Senatore Paolo Giaretta

Europa

17 aprile 2010


Abbiamo perso la metà dei voti di due anni fa
di Paolo Giaretta

Comunque la si giri il dato da cui occorre necessariamente partire per una riflessione sul voto è questo. Tra il 2008 ed il 2010, in 24 mesi, il PD perde il 43,3% dei suoi voti. Sono due anni cruciali. Quelli che hanno accompagnato la nascita del PD. Nel 2008 abbiamo dovuto fare i conti con un nostro elettorato profondamente deluso dal fallimento del governo dell'Unione. Nel 2010 pensavamo di poter contare su una delusione opposta. In effetti la PDL perde anch'essa il 40,3% dei propri voti, ma le perdite vanno in direzione della Lega e dell'astensione e in nessun modo veniamo presi in considerazione come una alternativa possibile. Perché? Cosa è successo nella psicologia profonda del paese e in particolare in quella di nostri precedenti elettori? Credo che nel 2008 il PD sia riuscito a presentarsi come soggetto credibile in grado di:
a) Offrire una chiave di lettura convincente ed ottimistica della società italiana, individuando i suoi punti di forza piuttosto che i suoi punti di debolezza e su questi capace di costruire alleanze sociali, culturali prima che politiche;
b) Offrire un rimedio alla frammentazione eccessiva della politica italiana, alla sua confusione e conseguentemente alla sua incapacità di decidere nei tempi necessari;
c) Offrire un progetto di modernizzazione del paese, oltre le rigidità ed i conservatorismi corporativi.
Per questo ha preso i voti. Tanti, considerate le condizioni di partenza e quello che si è visto dopo. Poi sono venuti errori di gestione da parte di Veltroni: ha avuto poca fiducia nei territori per combattere il conservatorismo dell'apparato centrale, non ha avuto la forza di trarre le conseguenze operative dell'impostazione innovativa del messaggio elettorale. Poi è venuta la quotidiana erosione della forza innovativa del nuovo partito da parte di chi scambiava la necessità di emozioni con la necessità di mozioni congressuali e di chi aveva nostalgia delle sicurezze (per chi?) della politica già conosciuta.

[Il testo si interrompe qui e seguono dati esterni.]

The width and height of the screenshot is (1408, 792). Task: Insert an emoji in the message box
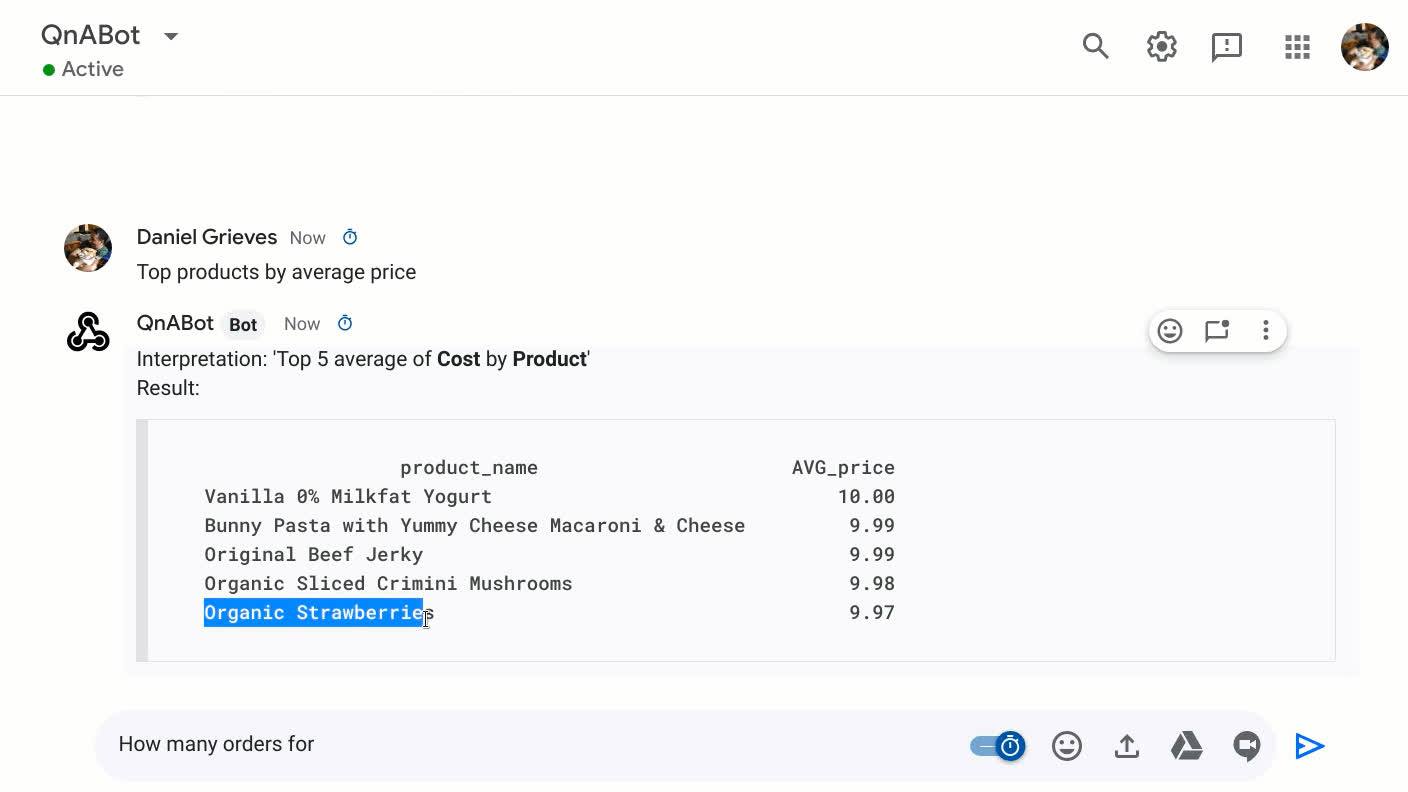click(1067, 746)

Risultato: una seconda colossale delusione dell'elettorato progressista dopo la caduta di Prodi. Una parte consistente di questo elettorato che si era comunque affidato a noi del 2006 e nel 2008 nel 2010 ci ha detto: ripassate quando avrete capito la lezione e quando sarete pronti sul serio.
Da qui occorre ripartire. Non valgono scorciatoie organizzativistiche nè di alleanze più aritmetiche che politiche. Problemi certo veri: come stare dentro il Paese, con quali rapporti tra iniziativa locale saldamente radicata nei territori e dimensione di un partito della nazione. Come essere capaci di costituire il perno di una alleanza credibile: con chi, per fare cosa.

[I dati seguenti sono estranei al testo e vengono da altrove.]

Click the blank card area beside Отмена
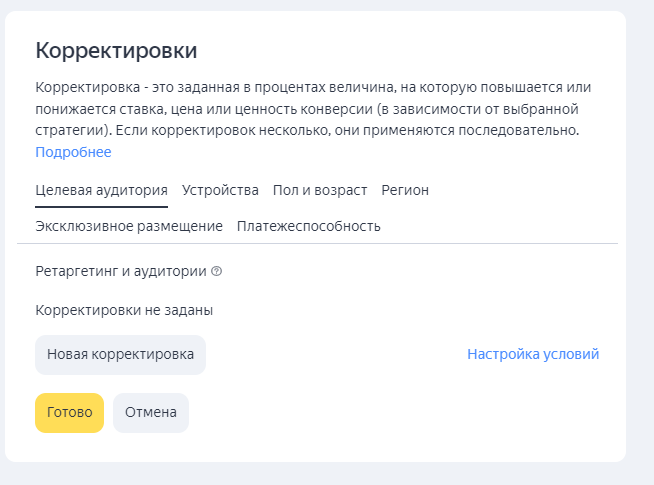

Ma nulla si può fare se prima non si lavora con rigore e determinazione per definire la personalità del partito, la sua visione del paese, il progetto e la sua convincente narrazione. Partendo da una necessaria coerenza: se vogliamo rappresentare la parte progressista dobbiamo guidare il cambiamento. Non si sono mai visti progressisti alla guida di chi vuole conservare tutto. I cambiamenti necessari per modernizzare il paese e far star meglio chi ha un benessere insufficiente. Partendo da battaglie molto concrete e che non hanno adeguata rappresentanza: tanto per fare un esempio poco "romantico": chi pensa davvero ai pendolari che pagano il treno il 15% in più con un servizio peggiore? Una nuova visione di diritti sociali declinati nella concretezza della vita quotidiana.

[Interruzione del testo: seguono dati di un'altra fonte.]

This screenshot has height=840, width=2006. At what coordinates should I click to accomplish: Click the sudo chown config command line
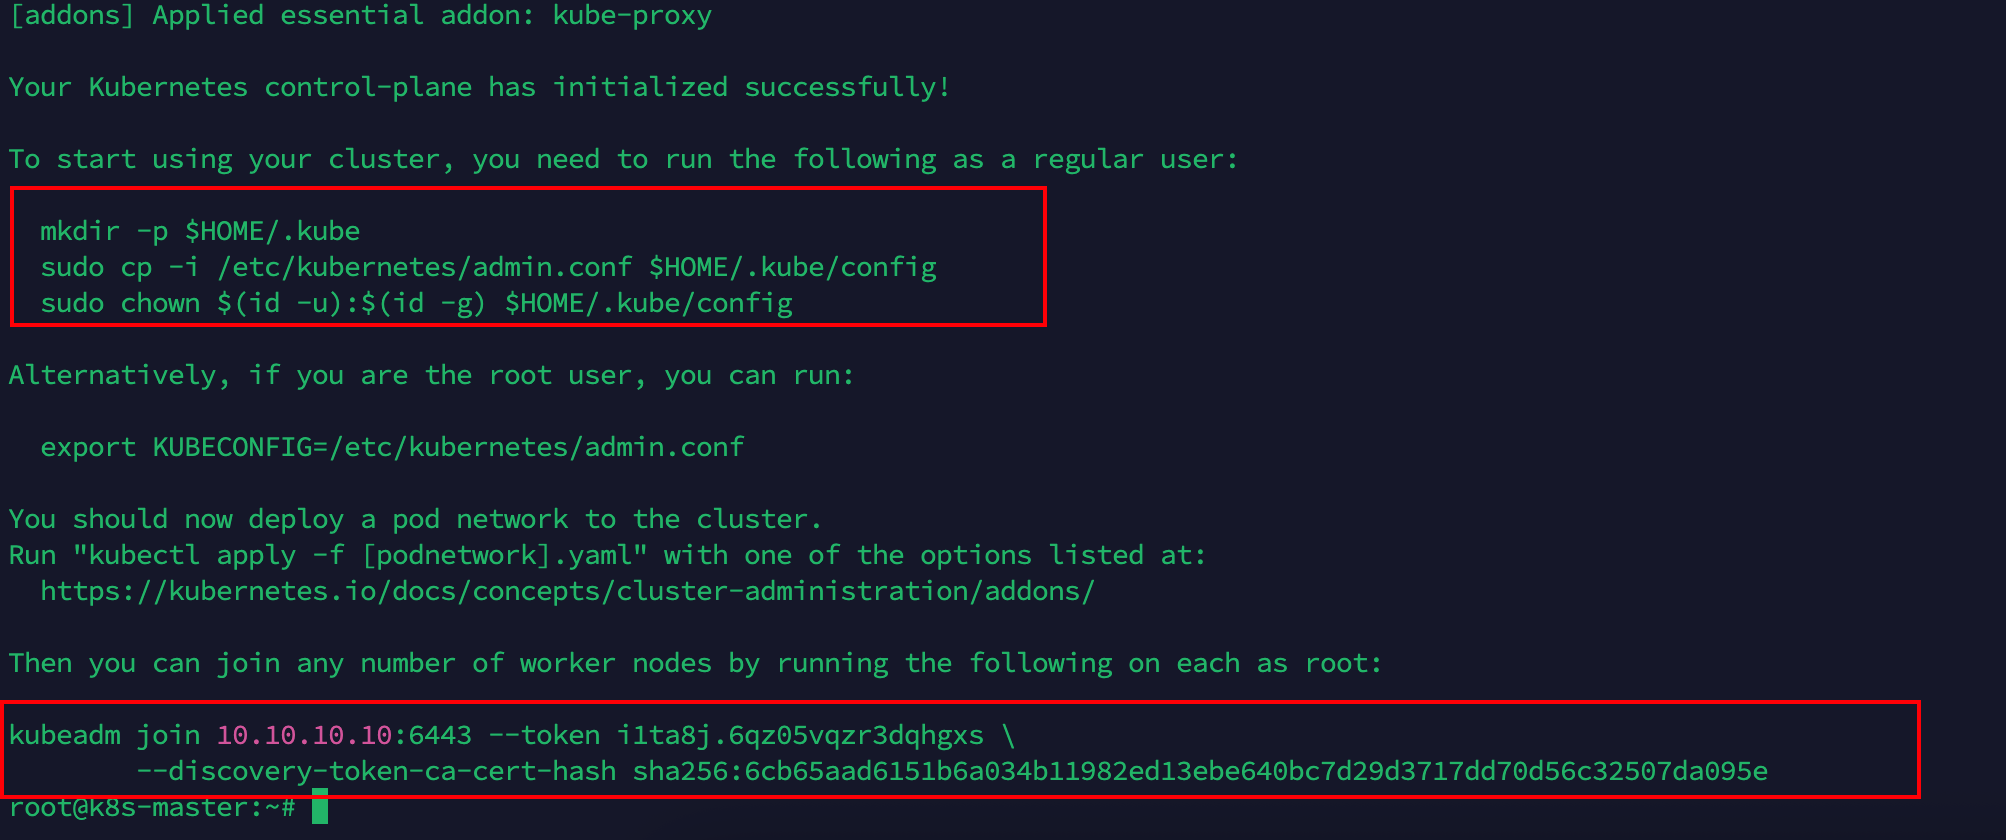tap(416, 303)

I dati elettorali che ho citato all'inizio indicano che il paese resta contendibile: perfino la Lega che ha trionfato nel Veneto deve registrare in quella regione in due anni la perdita del 5% dei suoi voti rispetto al 2008. C'è una grande delusione diffusa per la politica ed una sorta di massiccia sospensione di giudizio. C'è nonostante tutto uno spazio per l'iniziativa politica. Basta ripartire dalla giusta parte.